REQUIREMENT: Only the total should be returned: the number of lines in the data that hold the string "computer".

DATA EXCERPTS START

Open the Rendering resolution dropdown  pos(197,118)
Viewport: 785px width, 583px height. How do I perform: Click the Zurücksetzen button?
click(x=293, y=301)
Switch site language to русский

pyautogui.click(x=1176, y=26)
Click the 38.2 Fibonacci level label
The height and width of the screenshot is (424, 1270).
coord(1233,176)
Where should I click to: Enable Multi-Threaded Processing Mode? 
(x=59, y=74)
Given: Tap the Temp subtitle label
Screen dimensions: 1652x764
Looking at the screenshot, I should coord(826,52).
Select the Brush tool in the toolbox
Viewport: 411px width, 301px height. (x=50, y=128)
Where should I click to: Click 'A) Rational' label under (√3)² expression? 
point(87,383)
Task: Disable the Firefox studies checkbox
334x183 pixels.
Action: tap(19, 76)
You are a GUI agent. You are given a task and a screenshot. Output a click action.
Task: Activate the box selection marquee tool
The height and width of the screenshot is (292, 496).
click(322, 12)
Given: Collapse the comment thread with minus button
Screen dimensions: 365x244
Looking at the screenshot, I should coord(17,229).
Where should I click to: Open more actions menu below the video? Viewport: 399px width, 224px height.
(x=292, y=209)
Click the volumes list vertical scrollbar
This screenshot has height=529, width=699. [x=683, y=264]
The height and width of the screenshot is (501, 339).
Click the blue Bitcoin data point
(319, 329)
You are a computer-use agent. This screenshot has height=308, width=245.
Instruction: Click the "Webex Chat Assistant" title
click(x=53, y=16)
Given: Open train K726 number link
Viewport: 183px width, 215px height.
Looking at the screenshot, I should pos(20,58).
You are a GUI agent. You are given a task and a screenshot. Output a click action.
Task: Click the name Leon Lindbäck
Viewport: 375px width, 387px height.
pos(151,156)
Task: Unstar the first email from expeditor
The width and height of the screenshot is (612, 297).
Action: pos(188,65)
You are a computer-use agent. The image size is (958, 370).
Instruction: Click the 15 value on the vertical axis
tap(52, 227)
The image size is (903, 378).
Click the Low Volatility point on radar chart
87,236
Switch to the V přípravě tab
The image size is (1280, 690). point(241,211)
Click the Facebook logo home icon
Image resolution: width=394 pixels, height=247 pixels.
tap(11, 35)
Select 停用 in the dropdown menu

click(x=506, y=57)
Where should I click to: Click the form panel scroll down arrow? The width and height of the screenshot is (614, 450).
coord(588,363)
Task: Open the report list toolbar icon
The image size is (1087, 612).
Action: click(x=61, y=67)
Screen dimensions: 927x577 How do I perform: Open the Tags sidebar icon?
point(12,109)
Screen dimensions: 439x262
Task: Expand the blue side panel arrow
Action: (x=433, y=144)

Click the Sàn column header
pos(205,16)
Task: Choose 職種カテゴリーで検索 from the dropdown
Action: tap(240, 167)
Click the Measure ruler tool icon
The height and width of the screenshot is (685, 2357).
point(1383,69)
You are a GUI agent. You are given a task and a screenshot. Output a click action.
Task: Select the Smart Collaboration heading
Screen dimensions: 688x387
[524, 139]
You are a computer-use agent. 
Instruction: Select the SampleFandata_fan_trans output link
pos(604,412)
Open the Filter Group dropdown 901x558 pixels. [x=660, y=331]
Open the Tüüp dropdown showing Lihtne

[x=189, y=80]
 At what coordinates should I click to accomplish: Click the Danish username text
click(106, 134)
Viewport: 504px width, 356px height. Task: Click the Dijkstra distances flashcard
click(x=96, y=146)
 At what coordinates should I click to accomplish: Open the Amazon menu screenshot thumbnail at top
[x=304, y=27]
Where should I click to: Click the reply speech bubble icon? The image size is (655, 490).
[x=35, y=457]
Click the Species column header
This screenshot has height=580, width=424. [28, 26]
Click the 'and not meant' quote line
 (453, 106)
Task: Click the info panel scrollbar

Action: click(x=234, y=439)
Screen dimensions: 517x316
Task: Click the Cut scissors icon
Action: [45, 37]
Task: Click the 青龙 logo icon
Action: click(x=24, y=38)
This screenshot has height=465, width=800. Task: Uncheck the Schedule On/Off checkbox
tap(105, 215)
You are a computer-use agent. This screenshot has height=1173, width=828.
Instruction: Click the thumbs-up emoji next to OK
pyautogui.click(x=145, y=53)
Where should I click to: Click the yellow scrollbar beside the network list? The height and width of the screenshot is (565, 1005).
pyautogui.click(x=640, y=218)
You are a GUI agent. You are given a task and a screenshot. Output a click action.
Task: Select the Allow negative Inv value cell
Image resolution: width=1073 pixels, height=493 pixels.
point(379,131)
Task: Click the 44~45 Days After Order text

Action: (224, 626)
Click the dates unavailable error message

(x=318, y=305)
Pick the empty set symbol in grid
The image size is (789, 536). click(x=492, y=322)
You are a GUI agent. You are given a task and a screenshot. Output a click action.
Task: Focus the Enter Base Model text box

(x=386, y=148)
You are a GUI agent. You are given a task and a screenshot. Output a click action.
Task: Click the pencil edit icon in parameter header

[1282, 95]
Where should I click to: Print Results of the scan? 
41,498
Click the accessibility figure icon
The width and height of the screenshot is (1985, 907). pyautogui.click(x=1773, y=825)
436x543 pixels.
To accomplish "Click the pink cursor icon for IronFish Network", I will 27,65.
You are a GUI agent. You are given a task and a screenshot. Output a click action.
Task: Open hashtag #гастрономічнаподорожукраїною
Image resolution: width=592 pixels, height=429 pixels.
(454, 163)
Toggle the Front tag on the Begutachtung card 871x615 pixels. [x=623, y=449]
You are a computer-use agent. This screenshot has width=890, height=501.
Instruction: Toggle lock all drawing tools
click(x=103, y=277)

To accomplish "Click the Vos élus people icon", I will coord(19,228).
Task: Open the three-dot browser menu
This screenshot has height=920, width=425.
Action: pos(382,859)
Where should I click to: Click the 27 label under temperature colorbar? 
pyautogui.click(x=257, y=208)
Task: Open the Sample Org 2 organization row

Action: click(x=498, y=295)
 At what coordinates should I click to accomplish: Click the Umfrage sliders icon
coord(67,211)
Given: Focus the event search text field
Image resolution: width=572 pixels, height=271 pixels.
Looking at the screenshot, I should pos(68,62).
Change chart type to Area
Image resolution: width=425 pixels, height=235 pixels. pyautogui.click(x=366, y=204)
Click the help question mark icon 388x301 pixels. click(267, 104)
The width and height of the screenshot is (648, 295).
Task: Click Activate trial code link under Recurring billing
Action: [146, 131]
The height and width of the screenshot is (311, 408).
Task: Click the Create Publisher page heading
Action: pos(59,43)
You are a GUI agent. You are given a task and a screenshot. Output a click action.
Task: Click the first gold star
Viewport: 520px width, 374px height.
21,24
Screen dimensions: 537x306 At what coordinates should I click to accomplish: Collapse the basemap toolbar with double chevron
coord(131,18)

DATA EXCERPTS END

YOUR SOLUTION: 5